Pipeline Outline
The technical architecture of the project.
graph LR
A[Ingestion] --> B[Data Cleaner]
B --> C[Feature Extraction]
C --> D[Model Training]
D --> E[API serving model]
Data Ingestion
We expose a gRPC/REST API to allow us to control what data we're processing. The main idea here is to expose a very lightweight service that allows us to hit the NHL API, collect data, and upload that data to pachyderm.
We then pass that data into a cleaning/transformation pipeline that takes the raw data and cleans it up, and transforms it into a format that is more useful for our model.
Feature Extraction
Secondly we have the extraction pipeline. This pipeline takes stats and transforms them into something usable for the training pipeline. A lot of data like goals/assists translate very nicely into training models, however some data like where the game is/time of day, etc is a bit more difficult to use. We'll need to do some feature engineering to make this data usable.

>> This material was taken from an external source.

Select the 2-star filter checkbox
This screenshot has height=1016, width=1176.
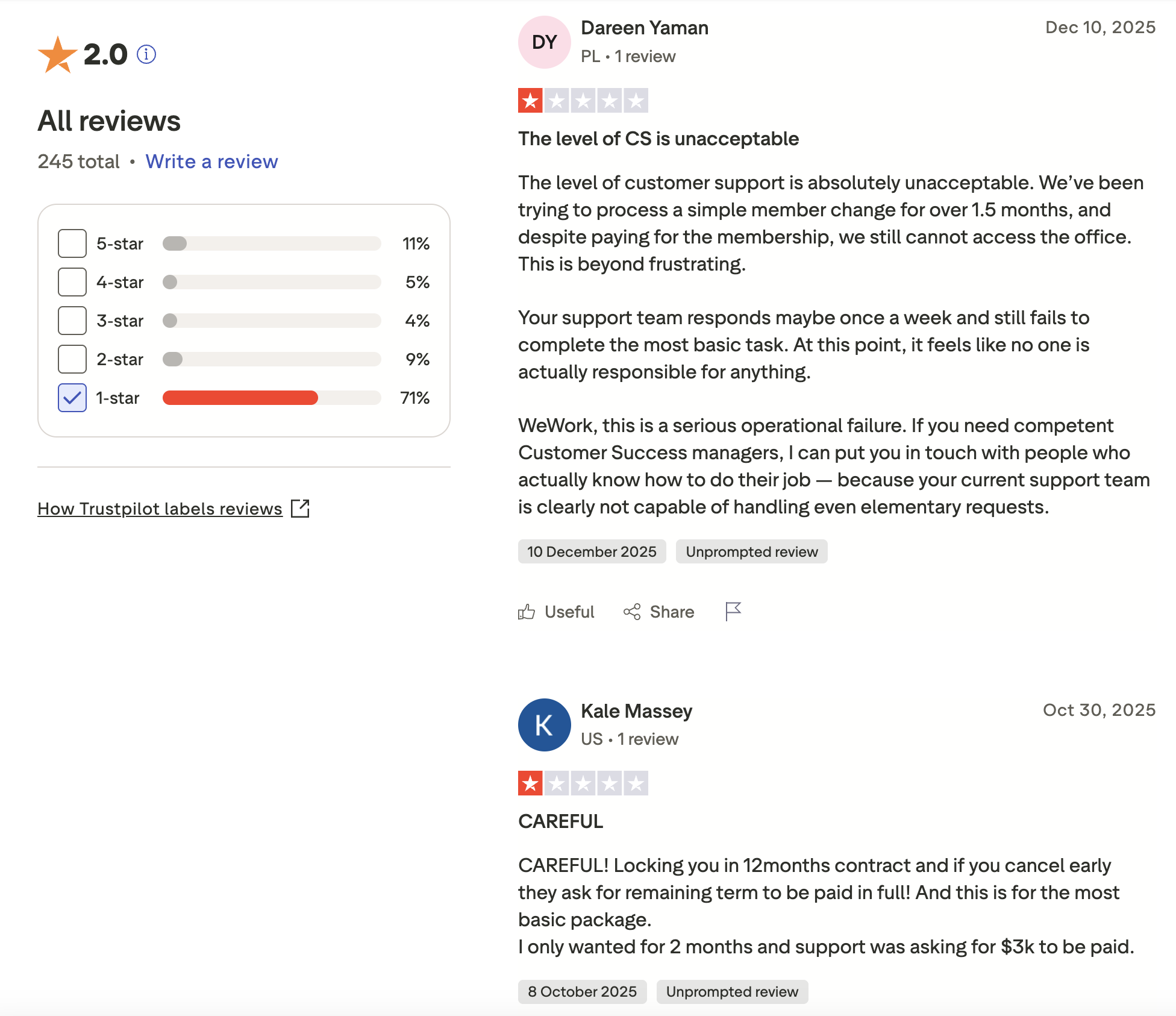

Note: We may in the future be able to feed data back into the model. For example, it's more impressive if a player scores against a hot goalie/shutdown defencemen rather than a cold goalie/rookie defencemen. We can use this data to help train our model.
Model Training
Thirdly we do the exciting thing. Training a model. We'll use the data we've collected and the features we've extracted to train a model. We'll use this model to predict how good a player will be.
Model Serving
Lastly we'll serve our model. We'll expose a gRPC/REST API that allows us to query our model and get predictions.